PROBLEM A = In the abstract on thalamo-cortical coupling and memory, explain why the researchers measured resting-state brain activity after study and compared it to a pre-study baseline.
PROBLEM B = According to the abstract on thalamo-cortical coupling and memory, how many human subjects underwent fMRI?

SELECTED PASSAGE =
>>

Thalamo-cortical coupling during encoding and consolidation is linked to durable memory formation.

Memory formation transforms experiences into durable engrams. The stabilization critically depends on processes during and after learning, and involves hippocampal-medial prefrontal interactions that appear to be mediated by the nucleus reuniens of the thalamus in rodents, which corresponds to the human medioventral thalamus. How this region contributes to durable memory formation in humans is, however, unclear. Furthermore, the anterior-, lateral dorsal-, and mediodorsal nuclei appear to promote mnemonic function as well. We hypothesized that durable memory formation is associated with increases in thalamo-cortical interactions during encoding and consolidation. Thirty-three human subjects underwent fMRI while studying picture-location associations. To assess consolidation, resting-state brain activity was measured after study and was compared to a pre-study baseline. Memory was tested on the same day and 48 h later. While "weak" memories could only be remembered at the immediate test, "durable" memories persisted also after the delay. We found increased coupling of the medioventral-, adjacent anterior-, lateral dorsal-, and mediodorsal thalamus with the hippocampus and surrounding medial temporal lobe, as well as with anterior and posterior midline regions related to durable memory encoding. The medioventral and lateral dorsal thalamus showed increased connectivity with posterior medial and parietal cortex from baseline to post-encoding rest, positively scaling with the proportion of durable memories formed across subjects. Additionally, the lateral dorsal thalamus revealed consolidation-related coupling with the inferior temporal, retrosplenial, and medial prefrontal cortex. We suggest that thalamo-cortical cross-talk strengthens mnemonic representations at initial encoding, and that cortical coupling of specific thalamic subregions supports consolidation thereafter.

<<

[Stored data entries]
>>

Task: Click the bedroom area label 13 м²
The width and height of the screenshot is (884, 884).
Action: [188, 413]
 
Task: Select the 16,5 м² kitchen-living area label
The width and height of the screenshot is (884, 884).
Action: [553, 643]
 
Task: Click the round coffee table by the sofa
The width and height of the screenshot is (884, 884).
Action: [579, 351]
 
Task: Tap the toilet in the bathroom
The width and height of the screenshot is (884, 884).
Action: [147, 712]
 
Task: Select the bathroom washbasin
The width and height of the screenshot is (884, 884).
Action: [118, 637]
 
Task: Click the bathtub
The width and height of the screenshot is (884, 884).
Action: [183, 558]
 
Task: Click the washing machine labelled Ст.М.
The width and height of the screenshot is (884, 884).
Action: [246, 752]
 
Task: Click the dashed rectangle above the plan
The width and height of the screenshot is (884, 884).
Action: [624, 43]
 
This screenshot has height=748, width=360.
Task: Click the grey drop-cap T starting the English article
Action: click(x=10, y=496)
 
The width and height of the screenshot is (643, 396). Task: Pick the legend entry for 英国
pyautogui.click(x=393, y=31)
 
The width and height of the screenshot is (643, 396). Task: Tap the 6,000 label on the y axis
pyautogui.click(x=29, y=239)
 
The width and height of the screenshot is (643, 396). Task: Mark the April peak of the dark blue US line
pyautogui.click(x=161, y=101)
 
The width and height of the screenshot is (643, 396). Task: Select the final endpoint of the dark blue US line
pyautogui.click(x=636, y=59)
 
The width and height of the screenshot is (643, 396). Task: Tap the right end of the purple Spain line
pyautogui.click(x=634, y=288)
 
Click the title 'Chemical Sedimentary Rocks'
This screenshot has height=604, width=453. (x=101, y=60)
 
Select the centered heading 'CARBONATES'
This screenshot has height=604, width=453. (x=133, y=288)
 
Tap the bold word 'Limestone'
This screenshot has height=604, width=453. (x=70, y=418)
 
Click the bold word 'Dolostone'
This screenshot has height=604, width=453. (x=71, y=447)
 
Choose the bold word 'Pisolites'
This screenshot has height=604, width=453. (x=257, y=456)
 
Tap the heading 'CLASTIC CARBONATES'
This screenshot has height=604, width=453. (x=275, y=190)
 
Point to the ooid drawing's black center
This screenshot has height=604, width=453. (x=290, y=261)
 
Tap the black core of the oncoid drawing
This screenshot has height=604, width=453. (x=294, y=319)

<<

ANSWER BOX A = They took these measurements to assess consolidation. The abstract states that memory stabilization depends on processes after learning as well as during it, so comparing post-study rest with the pre-study baseline captured changes linked to consolidation.

ANSWER BOX B = Thirty-three human subjects underwent fMRI.